たちばな 普段は「世界観」という言葉をどのように使ったり意識したりされていますか?
青木 私が初めて世界観を意識したのは、映画監督の押井守さんの発言がきっかけだったと思います。ラジオだったでしょうか、「SF映画で大切なのはプロダクトデザイン」といった趣旨の発言をされていたんです。おもしろい話でもキャラクターが持っている武器のデザインがかっこ悪ければ魅力は半減してしまうし、逆にプロダクトがカッコよければ話のつまらなさも多少はカバーできる。そんなお話だったと記憶しています。それ以降、世界観とは舞台でいうところの「舞台装置」のようなものだと考えるようになりました。
たとえば、映画『ブレードランナー』で使われている小道具や武器には、テクノロジーが進化した世界にある独特のカッコよさが感じられますよね。『ブレードランナー』の世界観を伝える記号がそこら中に詰め込まれている。
たちばな たしかに「北欧、暮らしの道具店」にも世界観がぎゅうぎゅうに詰まっていると感じます。「北欧、暮らしの道具店」の世界観というのは言語化できるものなのでしょうか。
青木 言語化は難しいかもしれないですね。それより「どんなコンテクストを受け継いでいるのか」を重視しているんですよ。
たちばな コンテクスト、ですか。
青木 僕らのお客さんは「POPEYE」や「BRUTUS」、「Olive」や「ku:nel」など、マガジンハウスの雑誌に影響を受けた方が多いんです。
このルーツを辿っていくと、1800年代にウィリアム・モリスが率いたアーツ・アンド・クラフツ運動に行き着くと思っています。それが1900年代の芸術運動「バウハウス」につながり、日本だと柳宗悦などが率いた民藝運動になる。その流れでマガジンハウスの媒体が「生活にある美」を表現したり、無印良品が生まれたりしています。私たちのお店や商品は、このコンテクストの上にある、ということを意識してきました。
たちばな なんとなくのイメージで商品をセレクトしているのではなく、そういった歴史的背景や文脈を大切にされているのですね。
青木 そう考えると、「身の丈に合っている」「カジュアルだけど自分らしい」「他人の評価より自分らしさを重視する」などお客さんが大切にしているものが見えてきます。そのためデコラティブなグッズや奇抜なデザインの商品は、自然と私たちの領域から外れていきます。そうやって積み重ねた結果の上に、世界観ができあがるのだと考えています。
たちばな とても納得できました。
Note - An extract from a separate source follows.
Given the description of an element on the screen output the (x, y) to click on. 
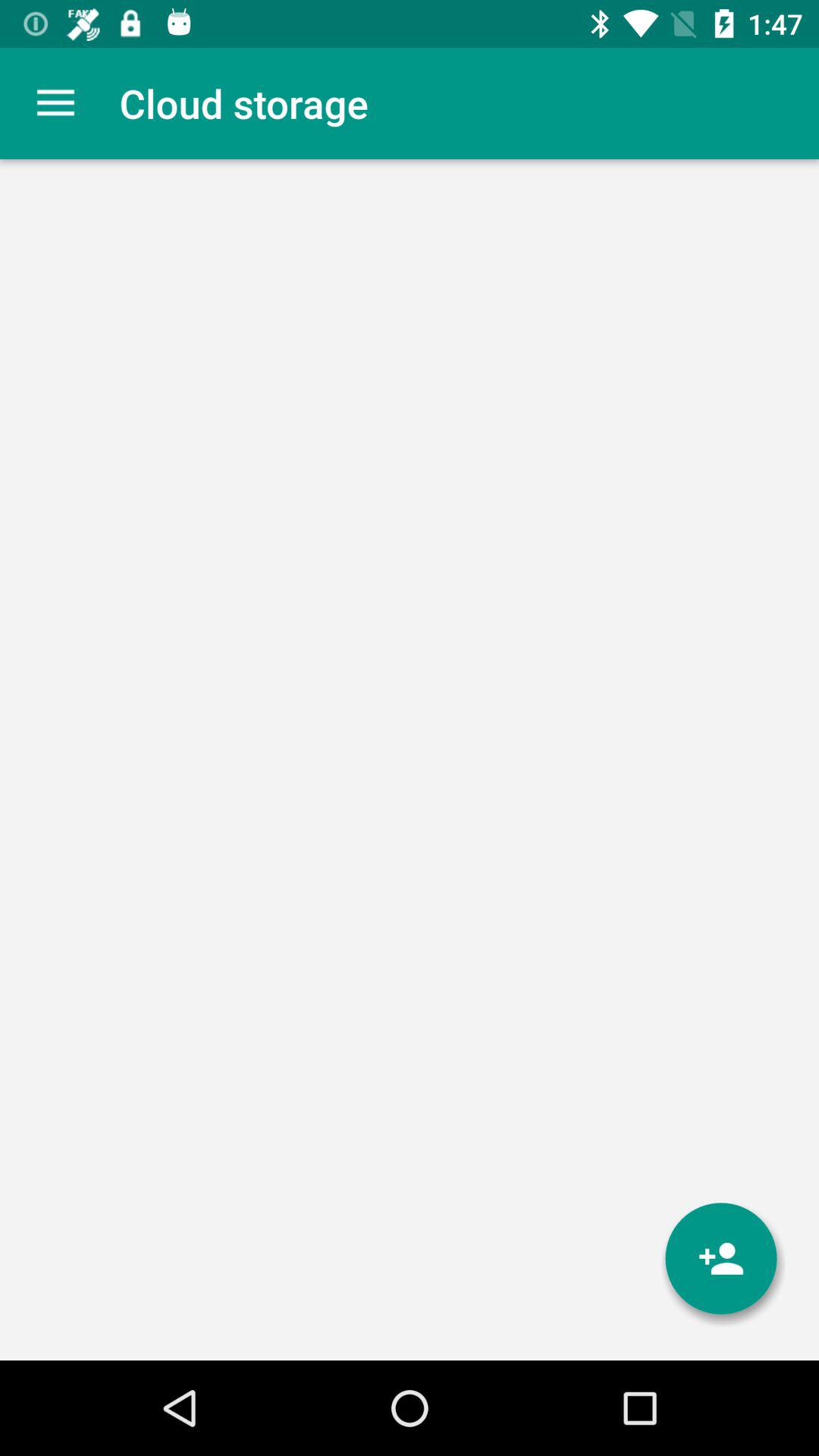
turn off item at the bottom right corner (721, 1258)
ちなみに、初回で対談したゲームデザイナーのイシイジロウさんは、世界観には「ワールドビュー」と「ワールドビルディング」のふたつがあるとおっしゃいました。ワールドビューは作者や主人公が見ている世界のありかたで、ワールドビルディングは「魔法が使える」など物語の設定だと。青木さんがおっしゃる「コンテクスト」はどちらに近い気がしますか?
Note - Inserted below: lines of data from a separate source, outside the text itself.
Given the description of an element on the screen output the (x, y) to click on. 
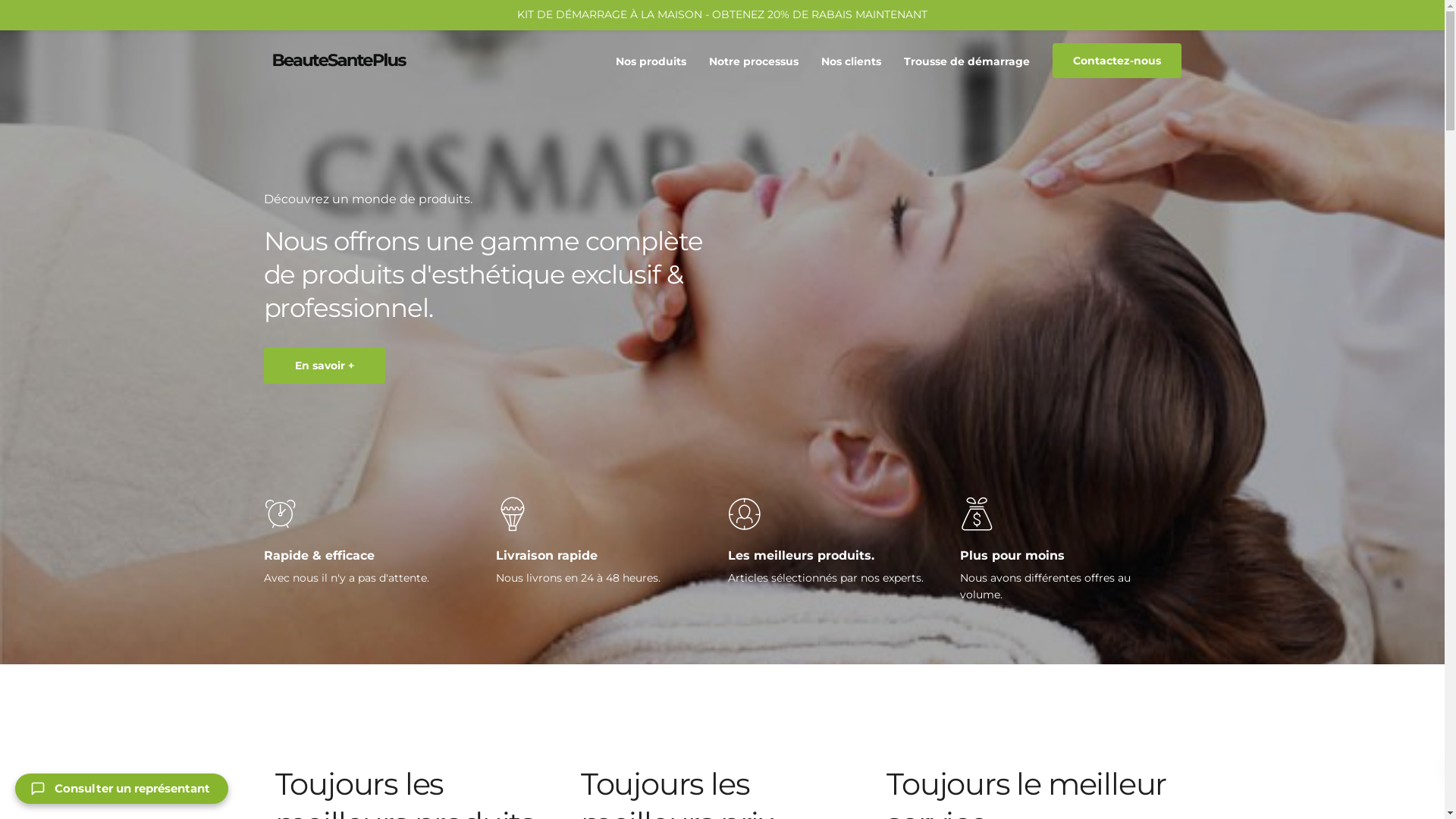
Notre processus Element type: text (753, 60)
info@beautesanteplus.ca Element type: text (414, 16)
Contactez-nous Element type: text (1116, 60)
+1 (514) 602-7369 Element type: text (305, 16)
En savoir + Element type: text (324, 365)
Nos produits Element type: text (649, 60)
Nos clients Element type: text (850, 60)
Given the description of an element on the screen output the (x, y) to click on. 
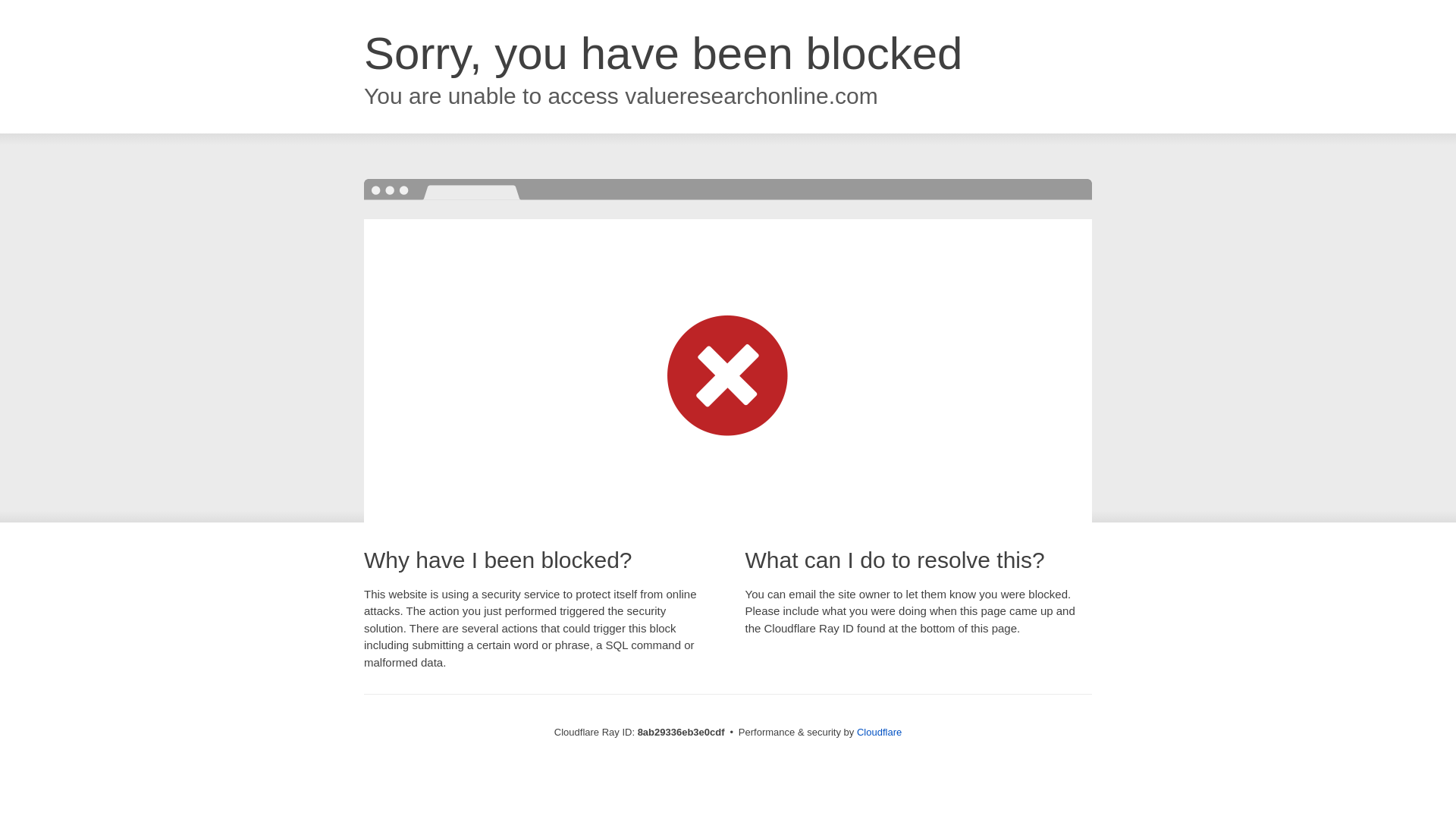
Cloudflare (879, 731)
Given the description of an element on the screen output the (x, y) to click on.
青木 まさに「ワールドビュー」だと思います。「北欧、暮らしの道具店」の成り立ちとしては、妹の佐藤友子とスウェーデンを旅行した時に、北欧ビンテージ食器を買い付けたのが最初です。ビンテージ食器が素晴らしかったのはもちろんですが、私たちが惹かれたのは、そこでの暮らしかたや経済の仕組みなど、もっと幅広いもの。その商品の背景にある文化や価値観などだったわけです。この辺りがまさに「ワールドビュー」につながるところではないでしょうか。